Here’s what hit me after that fourth burnout as a 26-year-old:

  • I hadn’t had a menstrual cycle in 3.5 years.

  • My body fat was so low you could see my abs, yet I still hated my reflection.

  • I was perpetually exhausted but pushed myself to run, lift weights, and stay busy—to the point that eating felt like an afterthought.

  • I felt disconnected from everyone around me.

June was a wake-up call to slow down—like really slow down. But, in typical fashion, I swung to the opposite extreme. Following what I now consider some of the worst advice ever, I stopped exercising entirely on the recommendation of a dietitian who said it might help me get my period back. [Note to self: credentials don’t always equal the best advice.]

Quitting exercise completely sent my mental health into a tailspin. You’d think I’d have anticipated this, given how long I’ve helped others use fitness to support their mental well-being. But we all have blind spots. All I knew was that I wanted my period back, and if stopping exercise was the solution, I was willing to try.

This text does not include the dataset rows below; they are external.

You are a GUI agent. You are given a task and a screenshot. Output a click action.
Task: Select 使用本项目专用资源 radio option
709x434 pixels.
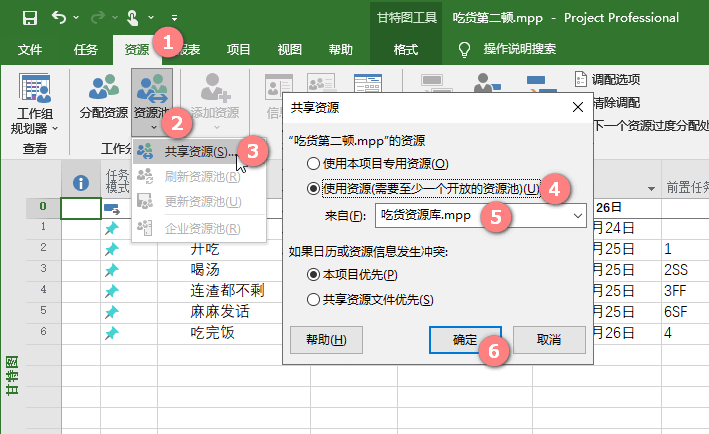[314, 163]
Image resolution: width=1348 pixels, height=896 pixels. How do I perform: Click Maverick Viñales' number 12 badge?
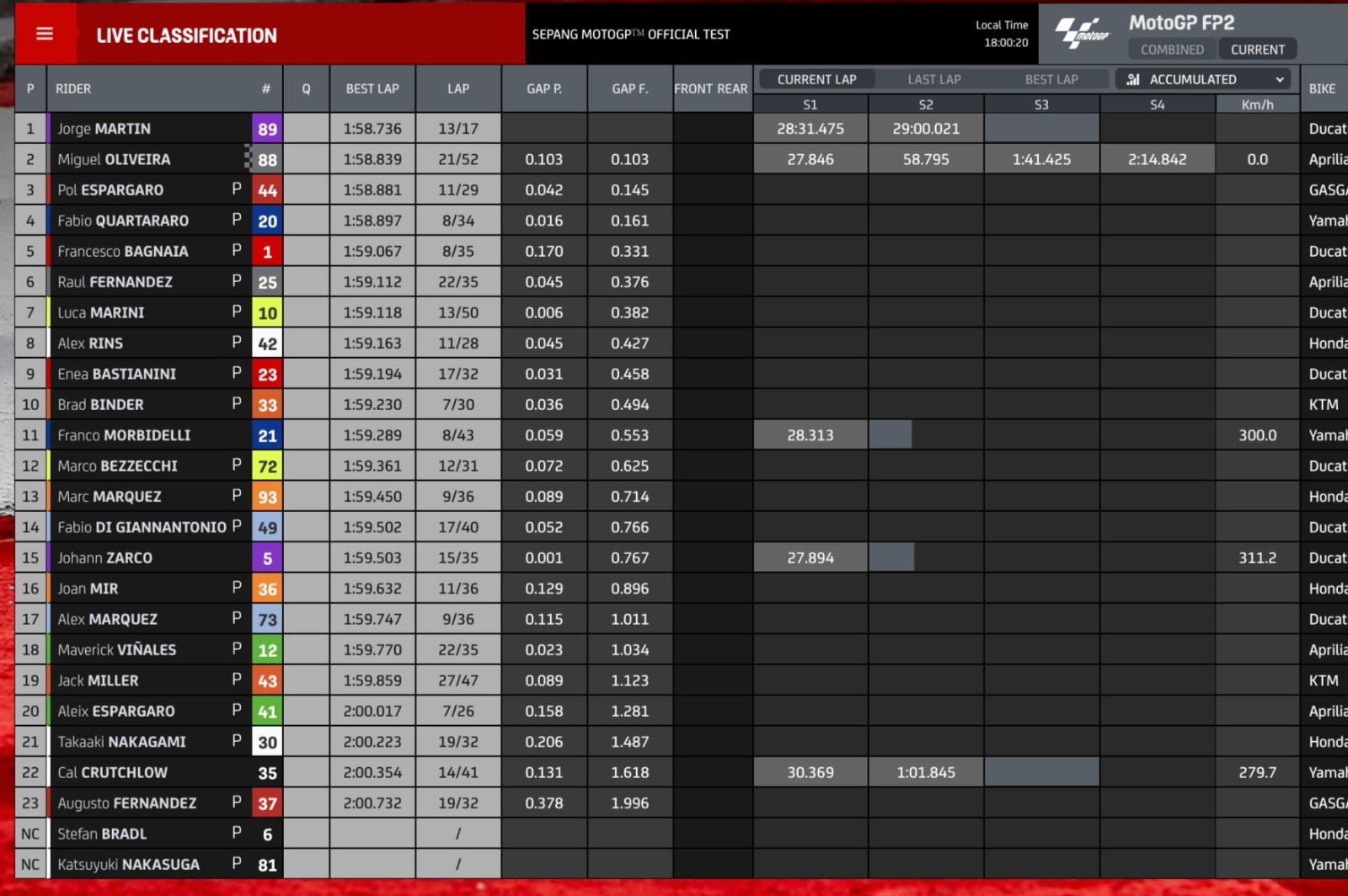[x=267, y=650]
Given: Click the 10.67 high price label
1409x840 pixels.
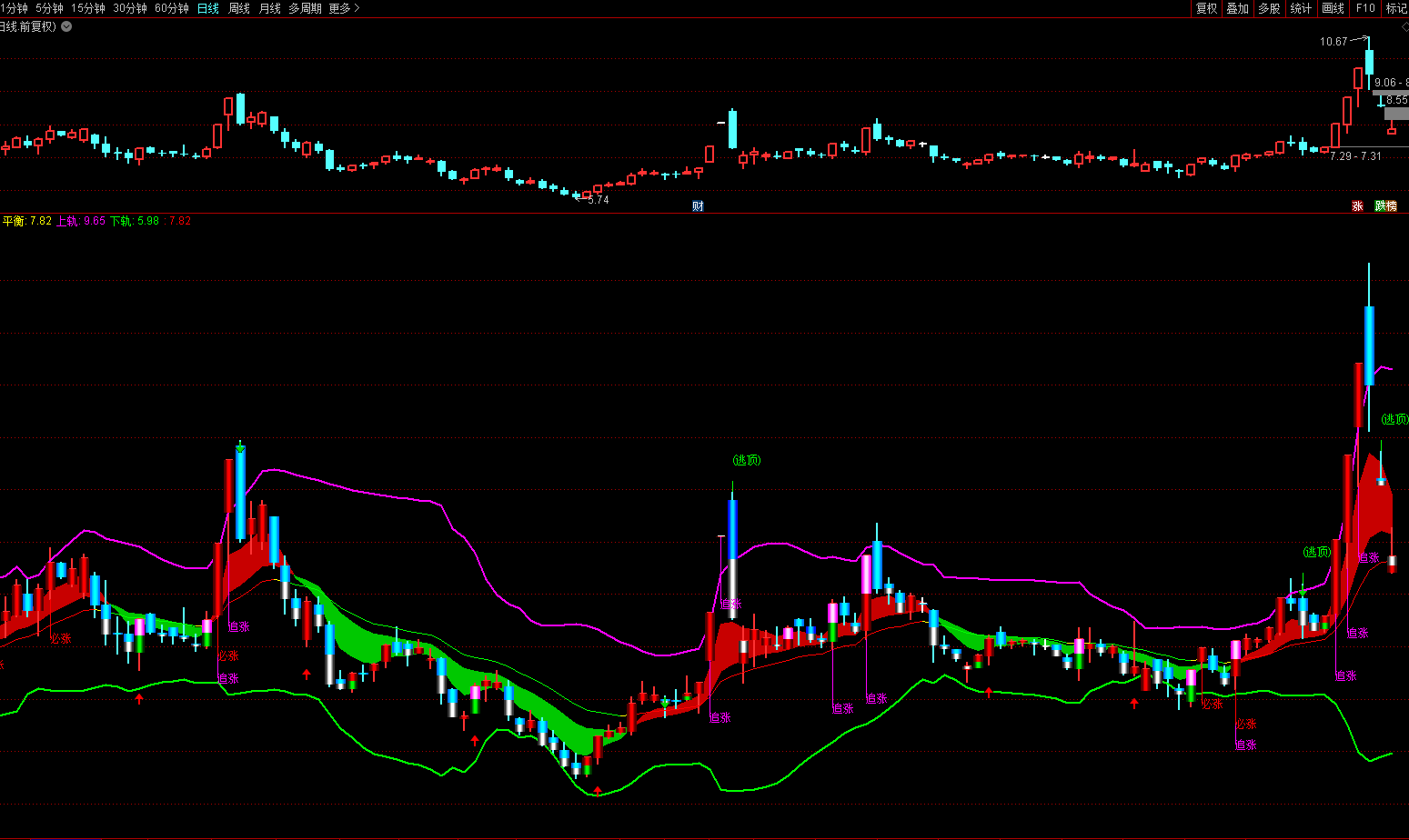Looking at the screenshot, I should pyautogui.click(x=1334, y=42).
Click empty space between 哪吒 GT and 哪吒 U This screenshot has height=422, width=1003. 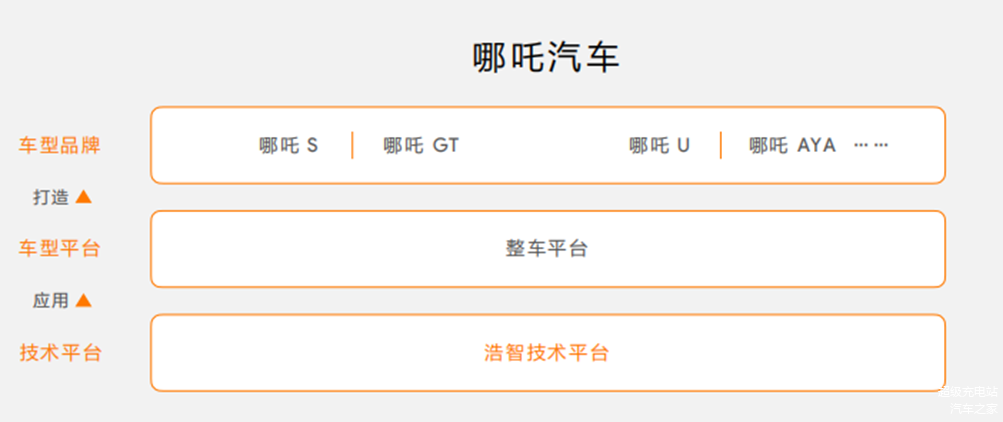click(x=544, y=146)
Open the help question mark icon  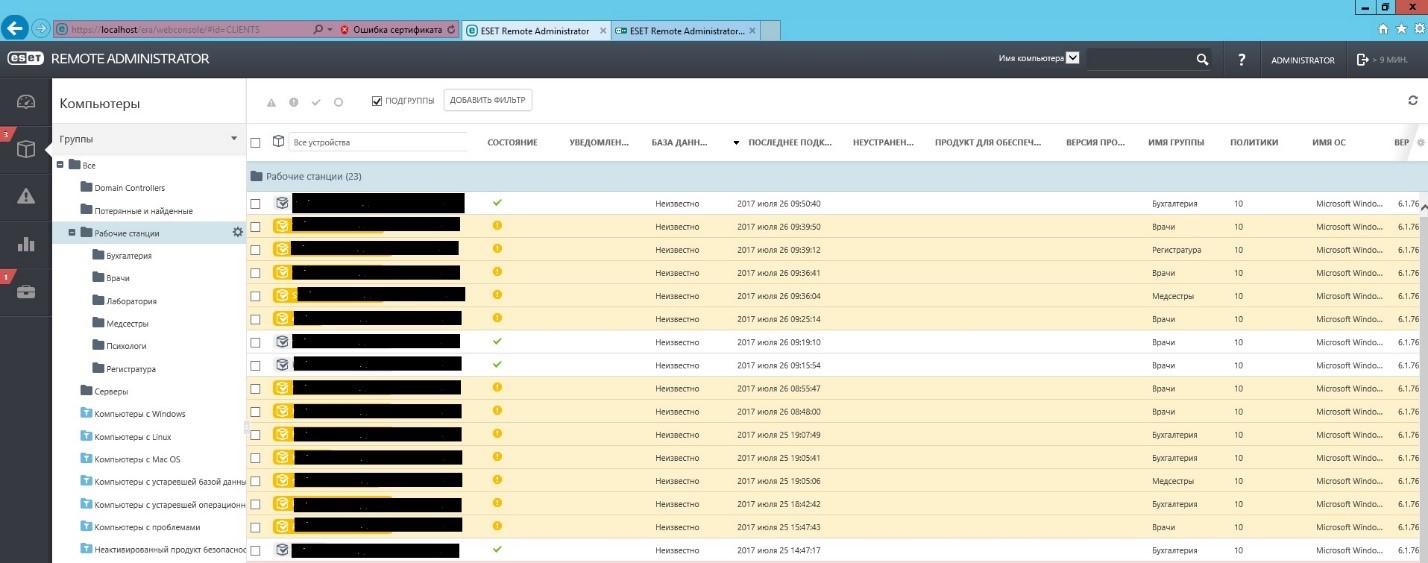1241,60
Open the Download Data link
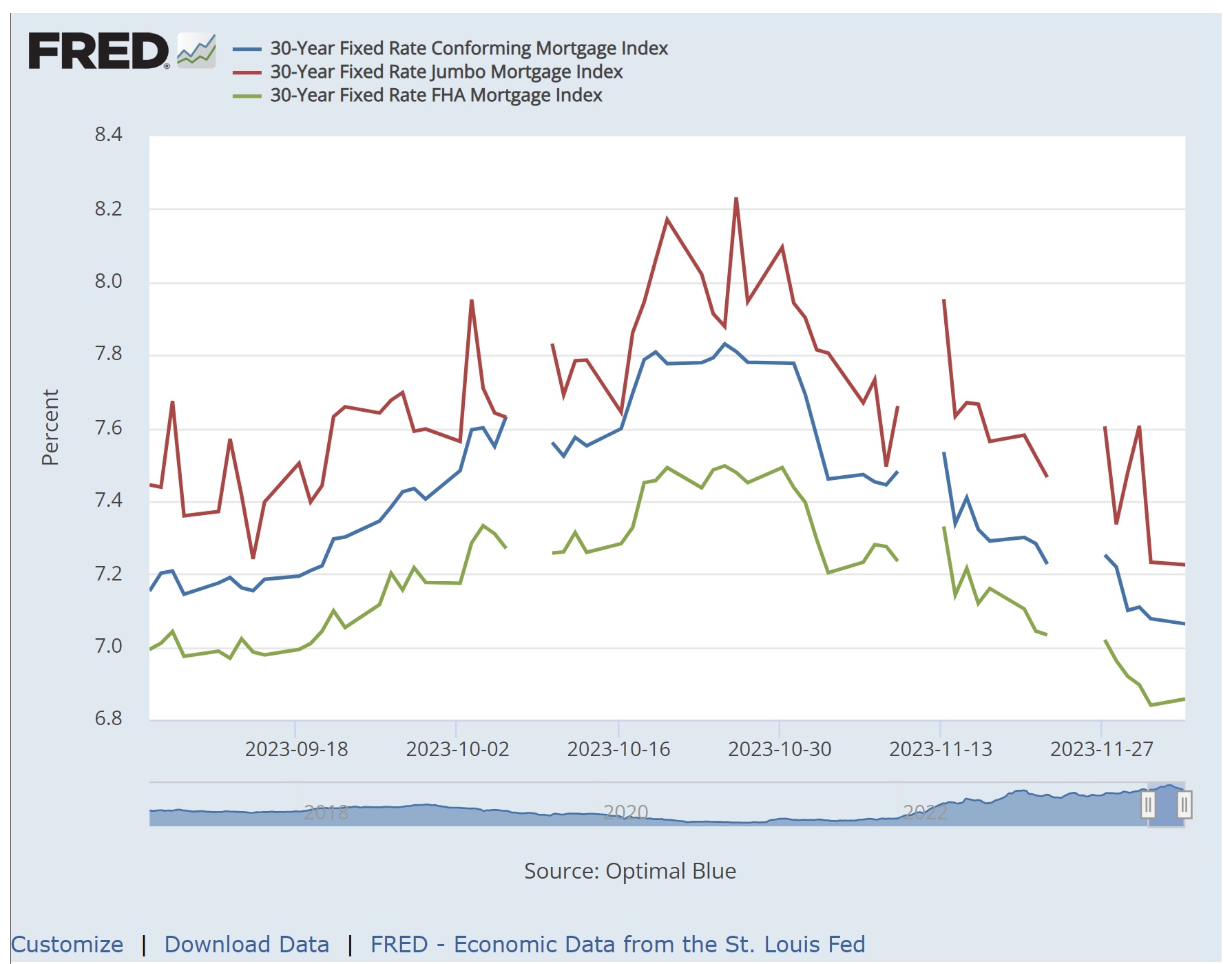The height and width of the screenshot is (964, 1232). pos(247,944)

The no-exercise experiment lasted about a month. During that time, I became irritable, my body image plummeted further, I was an emotional wreck, and—no surprise—my menstrual cycle didn’t return. By July, I knew I needed to recalibrate. I went into the month determined to apply what I already knew about balanced fitness and nutrition, and to step back from work completely. But that’s a story for Q3!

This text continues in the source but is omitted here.